NELLY KORDA: I think every part of your game. I feel like every single time you play under pressure you learn more about yourself and the way you handle it.

Obviously my last two wins were a little dramatic in a sense. Then again, I wasn't in that position for a really long time lifting the trophy, so when you're not in contention and going through injuries and such, I think you kind of forget how to handle yourself during those situations.

I think that's the main thing that I learned when I'm in contention is how to handle myself and how to calm myself and how to, you know, just take that moment on.

Q. I'm curious, there is talk of a mixed event coming to the Olympics. Is that something you thought about, and how do you feel a mixed event on a stage like the Olympics could help the game?

NELLY KORDA: Yeah, definitely heard about it. I think I read about it mainly on social. I think it would be really good for the game of golf. I don't know how logistically they would handle it. I would say since the Olympics happens every four years you don't want it to be just like a regular event in a sense.

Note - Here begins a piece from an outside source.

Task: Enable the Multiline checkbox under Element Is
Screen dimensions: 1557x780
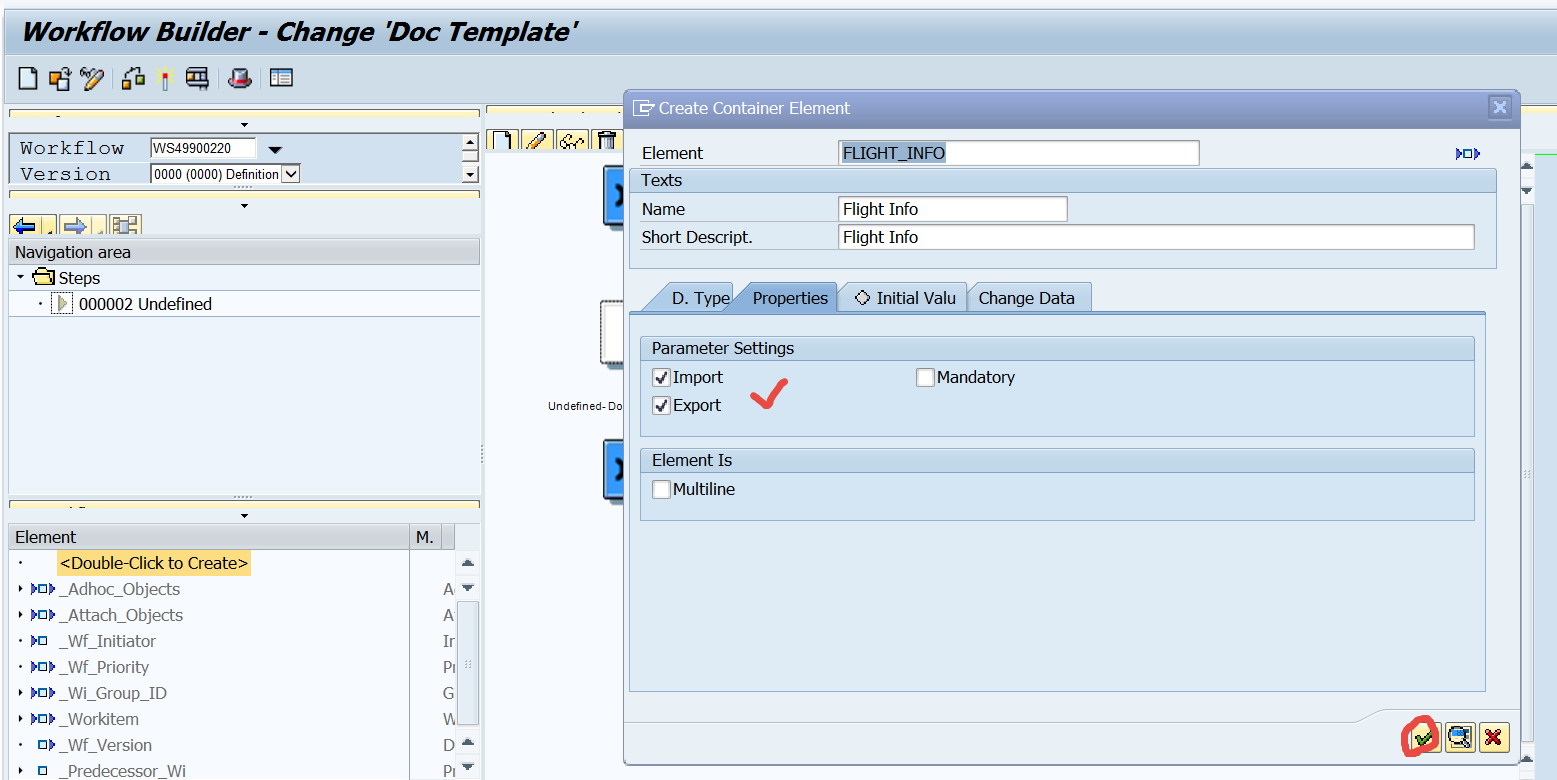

You want it to be something different.

So I think that would be really fun, if there would be a team aspect involved as well as the individual.

Q. Would you want the Olympic golf experience to be just a team event or do you like the individual and the team event?

NELLY KORDA: No, I don't want to take away from the individual part of it. I think it would be fun to add in a team event. Again, I don't know how they would logistically do it because that would be a lot of golf, but I think it would be fun.

Q. Last one on this: If it did happen, wouldn't this time, but '28 at Riviera. That might be a cool place for a lot of Americans to debut that. Have you played Riviera? If that were to happen -- what do you know about Riviera?

NELLY KORDA: I've never played Riv. Yeah, actually been on grounds only once for a practice round back in I think 2022.

Q. My question is: In a round where no matter what you do nothing is going your way, what do you normally do mentally to compose yourself and relax?

NELLY KORDA: When nothing is going my way, so I would say that I would say it is what it is and I'm going to try to make the most of it. Sometimes that moment will try to swallow you. I would say the best thing that you can do is just to stay calm and know that there is more golf to be played, that this is not your last opportunity.

Because you're going to have ups and downs and you just can't have that moment swallow you.